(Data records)
▶

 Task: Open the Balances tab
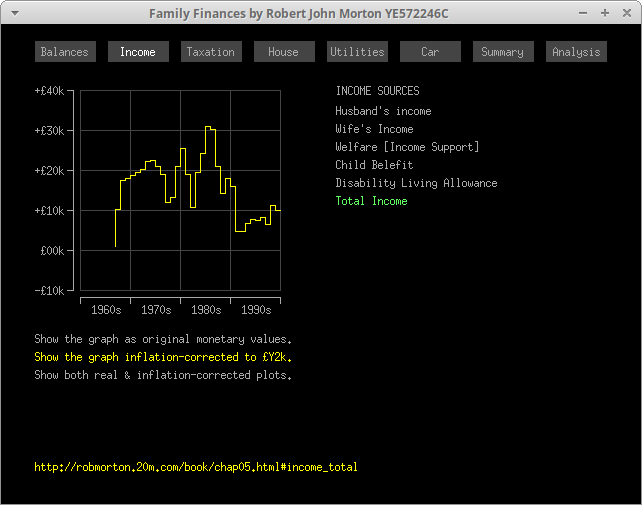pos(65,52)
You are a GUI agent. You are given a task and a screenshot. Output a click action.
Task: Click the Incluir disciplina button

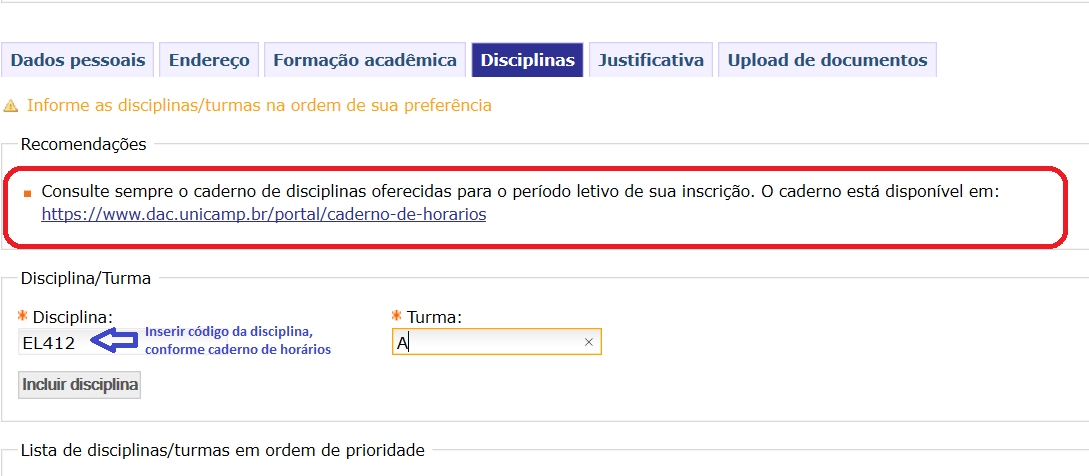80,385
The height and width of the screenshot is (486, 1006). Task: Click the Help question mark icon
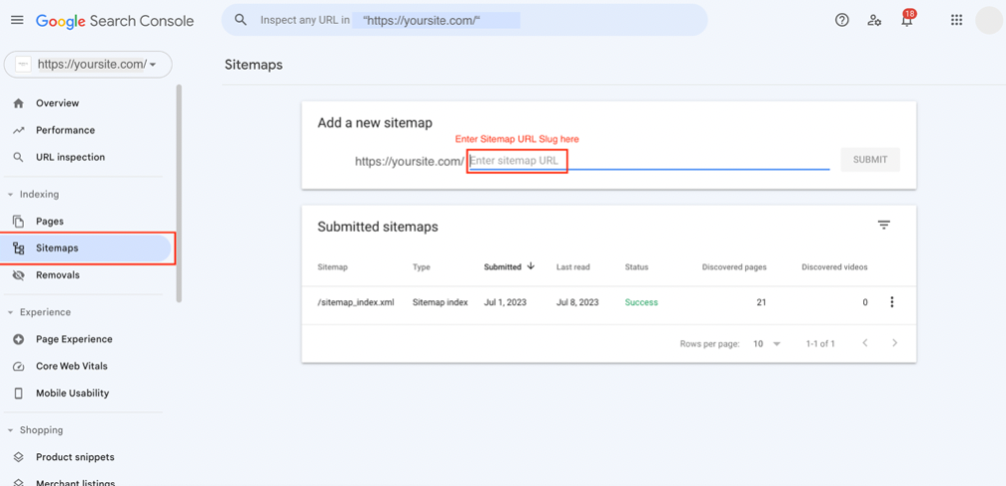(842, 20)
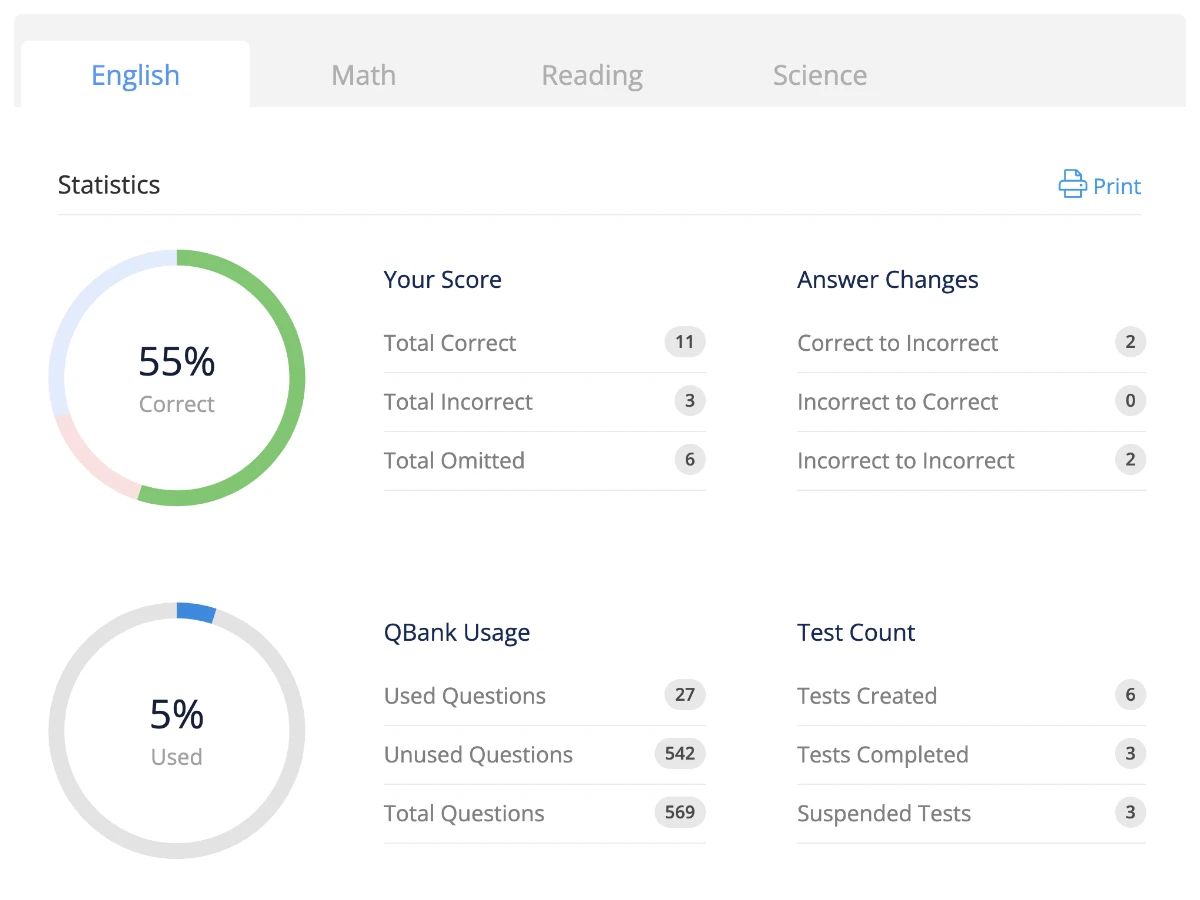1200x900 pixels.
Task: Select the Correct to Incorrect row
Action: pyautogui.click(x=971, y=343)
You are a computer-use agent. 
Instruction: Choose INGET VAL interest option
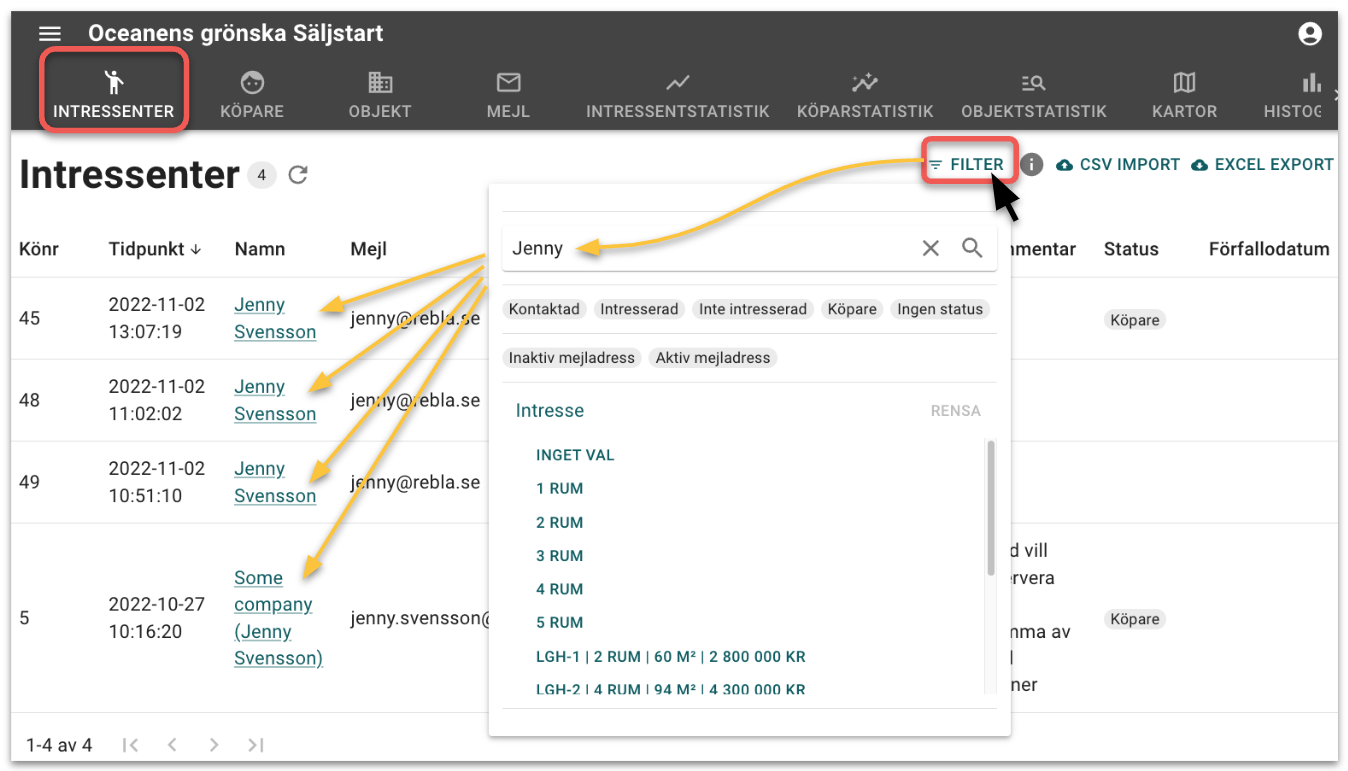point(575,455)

◀

◆ Exercise requirements:
Print each record exactly as it stands, omitting the pictures.

◆ Response to this exercise:
 Task: Open the Balances tab
pos(65,52)
You are a GUI agent. You are given a task and a screenshot. Output a click action.
Task: Click the Incluir disciplina button

80,385
The height and width of the screenshot is (486, 1006). Task: Click the Help question mark icon
(842, 20)
1200x900 pixels.
Task: Select the Correct to Incorrect row
Action: pyautogui.click(x=971, y=343)
You are a computer-use agent. 
Instruction: Choose INGET VAL interest option
point(575,455)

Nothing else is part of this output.